A comoção incentivou doações a organizações como No One Left Behind, de veteranos, que ajuda imigrantes afegãos e iraquianos que contribuíram com as tropas americanas na guerra a se estabelecerem nos EUA. Numa pequena cidade do Texas, judeus entregaram a chave da sinagoga aos vizinhos muçulmanos para que tenham um lugar para rezar até ser reconstruída a mesquita local, incendiada.

Ex-funcionários públicos criaram o site IndivisibleGuide.com, em que revelam as práticas mais eficientes para chegar aos congressistas e “bloquear a agenda de Donald Trump”. Outro grupo tem ensinado cidadãos a se registrarem para votar à distância e a usarem apps como TurboVote, que alerta sobre votações locais próximas, e Countable, que rastreia políticas em discussão no Congresso.

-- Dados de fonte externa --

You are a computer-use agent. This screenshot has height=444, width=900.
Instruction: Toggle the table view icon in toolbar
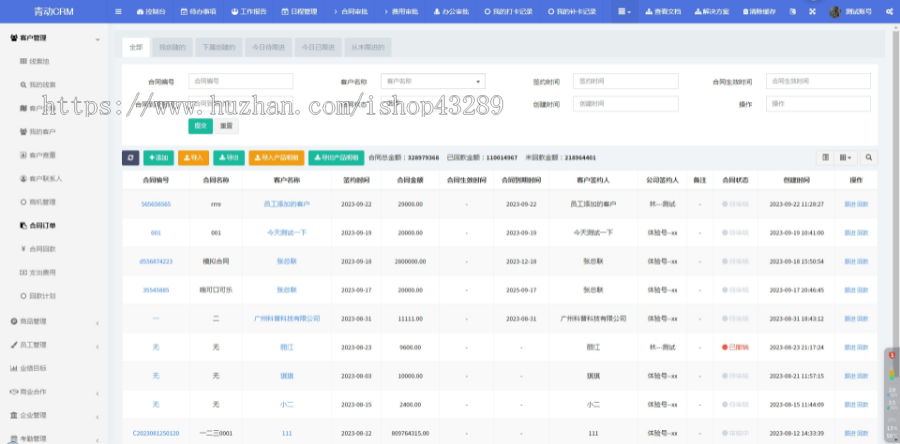pos(826,157)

Também os estão incentivando a reservar ao menos uma hora por semana para escrever e telefonar a seus representantes no Congresso. Modelos de cartas foram distribuídos. Tuítes compartilhando os números diretos, alguns de celular, dos senadores se multiplicaram. Nos últimos dias, as ligações congestionaram as linhas telefônicas do Senado. Senadores disseram ter mudado de opinião sobre a nomeação de Betsy DeVos para a pasta da Educação após receberem “um volume pesado de ligações” com denúncias sobre seu desconhecimento da área, deixando-a a apenas um senador de ser rejeitada.

Os principais jornais dos EUA, entre eles “New York Times”, “Washington Post” e o site ProPublica, tiveram aumento de assinantes após as eleições, o que muitos acreditam ser uma resposta à profusão de notícias falsas pelo presidente, sua equipe e apoiadores. 

Trump seguirá com uma política agressiva. Mas não será sem resistência.